If researchers would like to enroll participants who are unable to read, the consent form should generally include a witness statement and signature lines to be completed by an impartial witness on behalf of the participant. (An impartial witness would be an individual who is not directly affiliated with the conduct of the study.) The witness will attest to the completeness of the informed consent discussion and the participant’s voluntary agreement to participate in the study.

Non-English Speaking Participants

In the United States, regulations require the consent form be written in language understandable to the participant (or his/her LAR). When an investigator anticipates enrolling non-English-speaking participants, Quorum requires the investigator provide the non-English-speaking individual with a consent form that is in his/her primary language. In addition, the investigator must ensure a research staff member or other interpreter (other than a family member) who is fluent in the relevant language is available for the informed consent process.

What is the Future of Informed Consent?

In the 21st century, researchers have been experimenting with different means of conducting the informed consent process, from going paperless to adding supplemental documents or media to consent forms. Some more novel approaches include:

  • Tiered consent form, a consent document that includes the most essential information related to a study upfront
  • Animation to communicate study concepts
  • Teach-back method, which involves asking participants questions about what they read in the consent form in order to assess their comprehension of what study participation will involve
  • Electronic informed consent (eConsent), which replaces the hard-copy consent form with digital means of consenting participants (for example, through software or via a website)

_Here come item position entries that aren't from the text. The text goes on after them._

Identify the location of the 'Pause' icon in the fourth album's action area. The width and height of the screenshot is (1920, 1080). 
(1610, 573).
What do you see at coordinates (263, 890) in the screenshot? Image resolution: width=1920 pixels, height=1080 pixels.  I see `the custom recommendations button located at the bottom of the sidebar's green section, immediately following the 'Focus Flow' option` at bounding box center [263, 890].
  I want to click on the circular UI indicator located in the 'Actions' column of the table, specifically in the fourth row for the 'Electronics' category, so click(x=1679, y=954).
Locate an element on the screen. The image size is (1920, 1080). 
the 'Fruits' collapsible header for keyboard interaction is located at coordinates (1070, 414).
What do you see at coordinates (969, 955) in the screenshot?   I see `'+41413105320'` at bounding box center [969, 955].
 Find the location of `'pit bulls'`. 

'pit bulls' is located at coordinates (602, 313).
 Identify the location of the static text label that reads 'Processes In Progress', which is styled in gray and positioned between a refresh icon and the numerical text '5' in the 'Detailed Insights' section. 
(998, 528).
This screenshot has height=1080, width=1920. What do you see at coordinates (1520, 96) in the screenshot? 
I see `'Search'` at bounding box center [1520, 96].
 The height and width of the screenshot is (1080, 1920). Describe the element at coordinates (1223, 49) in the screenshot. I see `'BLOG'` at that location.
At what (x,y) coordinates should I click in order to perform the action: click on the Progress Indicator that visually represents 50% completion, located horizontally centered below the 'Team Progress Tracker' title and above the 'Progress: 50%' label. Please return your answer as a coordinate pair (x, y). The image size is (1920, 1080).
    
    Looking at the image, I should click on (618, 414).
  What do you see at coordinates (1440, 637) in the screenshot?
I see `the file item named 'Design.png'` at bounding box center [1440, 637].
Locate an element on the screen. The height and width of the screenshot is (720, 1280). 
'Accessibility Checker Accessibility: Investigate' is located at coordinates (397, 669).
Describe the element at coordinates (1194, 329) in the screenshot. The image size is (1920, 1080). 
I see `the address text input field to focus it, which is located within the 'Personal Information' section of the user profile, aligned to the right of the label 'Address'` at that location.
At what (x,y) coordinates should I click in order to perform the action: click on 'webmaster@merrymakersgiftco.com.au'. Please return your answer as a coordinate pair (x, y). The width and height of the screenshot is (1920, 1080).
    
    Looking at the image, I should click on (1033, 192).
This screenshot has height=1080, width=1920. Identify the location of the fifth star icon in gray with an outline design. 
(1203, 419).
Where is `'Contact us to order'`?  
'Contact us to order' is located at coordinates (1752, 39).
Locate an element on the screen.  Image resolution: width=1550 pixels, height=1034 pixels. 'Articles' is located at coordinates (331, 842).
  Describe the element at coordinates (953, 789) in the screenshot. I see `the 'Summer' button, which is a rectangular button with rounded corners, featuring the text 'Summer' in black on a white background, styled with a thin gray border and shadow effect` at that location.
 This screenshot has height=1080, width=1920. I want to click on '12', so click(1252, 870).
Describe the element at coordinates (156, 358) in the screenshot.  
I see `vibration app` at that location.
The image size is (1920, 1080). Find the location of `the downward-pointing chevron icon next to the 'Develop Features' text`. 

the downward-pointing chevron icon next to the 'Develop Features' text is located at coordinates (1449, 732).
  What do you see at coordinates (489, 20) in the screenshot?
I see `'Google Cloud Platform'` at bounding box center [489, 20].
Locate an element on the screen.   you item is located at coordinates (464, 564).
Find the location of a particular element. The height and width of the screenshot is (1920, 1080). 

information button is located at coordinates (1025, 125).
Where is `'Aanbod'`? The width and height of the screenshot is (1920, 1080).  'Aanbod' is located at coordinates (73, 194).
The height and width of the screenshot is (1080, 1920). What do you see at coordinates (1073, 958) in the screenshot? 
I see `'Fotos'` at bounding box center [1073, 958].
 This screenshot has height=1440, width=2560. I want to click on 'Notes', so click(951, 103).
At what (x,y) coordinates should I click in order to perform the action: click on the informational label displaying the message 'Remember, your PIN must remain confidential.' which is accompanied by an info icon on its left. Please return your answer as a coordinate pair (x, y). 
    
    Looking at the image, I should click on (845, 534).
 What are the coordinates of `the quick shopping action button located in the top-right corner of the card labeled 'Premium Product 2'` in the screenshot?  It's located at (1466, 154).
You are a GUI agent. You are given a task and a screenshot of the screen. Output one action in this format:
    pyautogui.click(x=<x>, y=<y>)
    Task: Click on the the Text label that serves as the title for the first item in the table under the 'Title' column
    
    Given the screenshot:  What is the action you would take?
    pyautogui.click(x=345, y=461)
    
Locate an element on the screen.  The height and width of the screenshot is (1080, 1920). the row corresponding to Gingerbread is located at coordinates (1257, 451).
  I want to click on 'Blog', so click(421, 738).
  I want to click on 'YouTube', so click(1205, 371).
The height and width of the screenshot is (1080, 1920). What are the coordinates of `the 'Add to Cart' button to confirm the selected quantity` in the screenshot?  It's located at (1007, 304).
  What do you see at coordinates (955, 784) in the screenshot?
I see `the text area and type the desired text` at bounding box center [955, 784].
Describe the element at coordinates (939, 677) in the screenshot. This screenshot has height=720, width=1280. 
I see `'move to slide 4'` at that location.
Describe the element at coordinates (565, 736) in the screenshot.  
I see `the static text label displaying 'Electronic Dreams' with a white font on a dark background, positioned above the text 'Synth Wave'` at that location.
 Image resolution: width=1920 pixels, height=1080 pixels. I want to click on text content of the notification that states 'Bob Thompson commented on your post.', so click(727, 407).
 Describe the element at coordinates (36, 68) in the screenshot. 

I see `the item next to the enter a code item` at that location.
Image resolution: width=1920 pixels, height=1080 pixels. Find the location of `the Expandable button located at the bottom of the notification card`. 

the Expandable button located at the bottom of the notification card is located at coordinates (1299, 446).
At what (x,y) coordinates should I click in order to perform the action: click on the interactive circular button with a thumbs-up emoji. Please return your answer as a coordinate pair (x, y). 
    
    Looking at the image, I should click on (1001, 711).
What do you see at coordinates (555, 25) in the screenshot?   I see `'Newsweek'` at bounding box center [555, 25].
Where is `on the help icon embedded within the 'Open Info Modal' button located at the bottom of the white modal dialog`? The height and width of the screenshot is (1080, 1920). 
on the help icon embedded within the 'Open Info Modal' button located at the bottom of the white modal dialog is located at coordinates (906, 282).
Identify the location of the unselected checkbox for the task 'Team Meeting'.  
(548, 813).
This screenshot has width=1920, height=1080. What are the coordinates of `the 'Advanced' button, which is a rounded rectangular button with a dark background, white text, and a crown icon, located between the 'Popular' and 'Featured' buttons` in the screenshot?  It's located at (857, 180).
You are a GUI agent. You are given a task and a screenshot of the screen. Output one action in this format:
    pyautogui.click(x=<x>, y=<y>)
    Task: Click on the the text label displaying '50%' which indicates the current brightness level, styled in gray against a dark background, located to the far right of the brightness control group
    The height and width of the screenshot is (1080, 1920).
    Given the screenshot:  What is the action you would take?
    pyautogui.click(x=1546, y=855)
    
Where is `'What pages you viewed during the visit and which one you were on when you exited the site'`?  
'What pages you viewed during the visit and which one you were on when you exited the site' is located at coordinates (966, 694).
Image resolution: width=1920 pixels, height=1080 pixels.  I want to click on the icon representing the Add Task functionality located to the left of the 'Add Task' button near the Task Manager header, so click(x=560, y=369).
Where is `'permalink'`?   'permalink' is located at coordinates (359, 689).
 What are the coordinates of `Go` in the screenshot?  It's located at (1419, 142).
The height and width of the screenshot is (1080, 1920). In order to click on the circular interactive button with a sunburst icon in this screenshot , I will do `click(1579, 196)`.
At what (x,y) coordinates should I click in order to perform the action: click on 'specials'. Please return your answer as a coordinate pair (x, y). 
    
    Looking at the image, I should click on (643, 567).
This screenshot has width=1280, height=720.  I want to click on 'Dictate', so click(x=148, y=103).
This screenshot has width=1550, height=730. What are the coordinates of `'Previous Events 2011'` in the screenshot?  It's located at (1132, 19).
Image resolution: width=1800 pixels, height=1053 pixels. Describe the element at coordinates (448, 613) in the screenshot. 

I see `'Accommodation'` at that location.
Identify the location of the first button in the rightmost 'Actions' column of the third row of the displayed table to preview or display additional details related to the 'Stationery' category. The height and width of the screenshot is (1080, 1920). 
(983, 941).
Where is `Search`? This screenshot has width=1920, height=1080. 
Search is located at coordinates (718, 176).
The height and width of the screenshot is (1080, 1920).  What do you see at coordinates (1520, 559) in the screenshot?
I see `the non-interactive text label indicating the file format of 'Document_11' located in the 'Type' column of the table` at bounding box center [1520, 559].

As Greek philosopher Heraclitus said, “There is nothing permanent except change.” The informed consent process became mandated and regulated during the latter half of the 20th century. In the coming years, we may see radical changes to the process. Issued by the Department of Health and Human Services (HHS), the revised Common Rule will require that consent forms for federally funded research must be organized and presented in a way that facilitates comprehension. These new regulations also favor the tiered-consent approach, stating that the first portion of the consent form must include a concise and focused presentation of key information that will aid in an informed decision. FDA regulations will eventually harmonize with those of HHS, and we can expect significant changes in the consent forms drafted for all U.S. studies.

No matter what shapes the informed consent process takes in the future, those conducting and reviewing research should keep in mind that participant understanding is at the heart of the process. And, as an individual’s understanding may fluctuate during the course of a trial, the informed consent process should continue until participation is complete.